Are people who legitimately lost their trackers automatically entitled to get their tracker back?


----------



## Andy836 (23 Feb 2017)

SaySomething said:


> To put it as simply as possible @cremeegg the tracker mortgage 'debacle' is mainly due to the following:
> 
> 1. Customers took out a tracker mortgage where the tracker rate was included in the contract. It included terms such as 'for the life of the loan" or "for the full term of the mortgage".
> 2. Customers signed a temporary fixed rate arrangement with the understanding that the loan would revert to the contractual tracker rate once the fixed rate term expired.
> ...



Your comment #3 makes no sense.

Either the amendment removed the contractual right to revert to a tracker on fixed expiry or it didn't.


----------



## Sophrosyne (23 Feb 2017)

Andy836 said:


> Either the amendment removed the contractual right to revert to a tracker on fixed expiry or it didn't.



Correct.
Therefore, it should be simple enough to identify those where it did and those where it did not.


----------



## Gerard123 (23 Feb 2017)

Andy836 said:


> Your comment #3 makes no sense.
> 
> Either the amendment removed the contractual right to revert to a tracker on fixed expiry or it didn't.
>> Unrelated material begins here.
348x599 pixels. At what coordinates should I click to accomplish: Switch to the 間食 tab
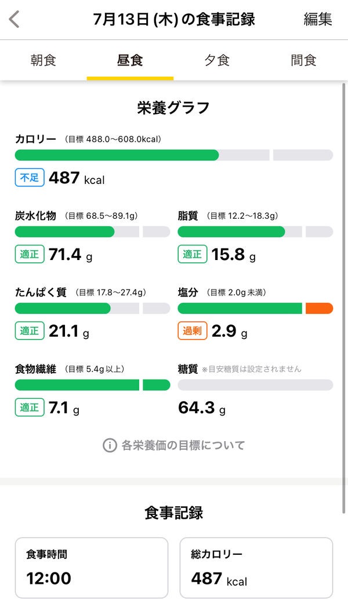coord(304,60)
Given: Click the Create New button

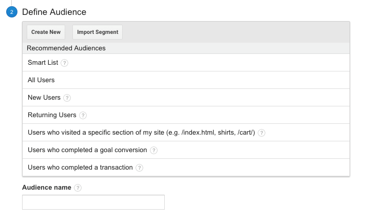Looking at the screenshot, I should click(46, 32).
Not black and white. No 3 makes perfect sense and is one of the main issues underlying the tracker issue.  If it was a simple issue it would have been solved long ago. 

As a FA customer the fixed rate agreement provided that I had option to return to prevailing tracker.  Nothing else in what I signed indicating otherwise. Nothing about signing away tracker rights.  The latter would have been inconsistent with providing a return to prevailing tracker. When I went looking for it I was denied the tracker.


----------



## mister32 (23 Feb 2017)

Not every contract is black and white.

But when there is ambiguity, the advantage should lie with the customer because they are the lesser party.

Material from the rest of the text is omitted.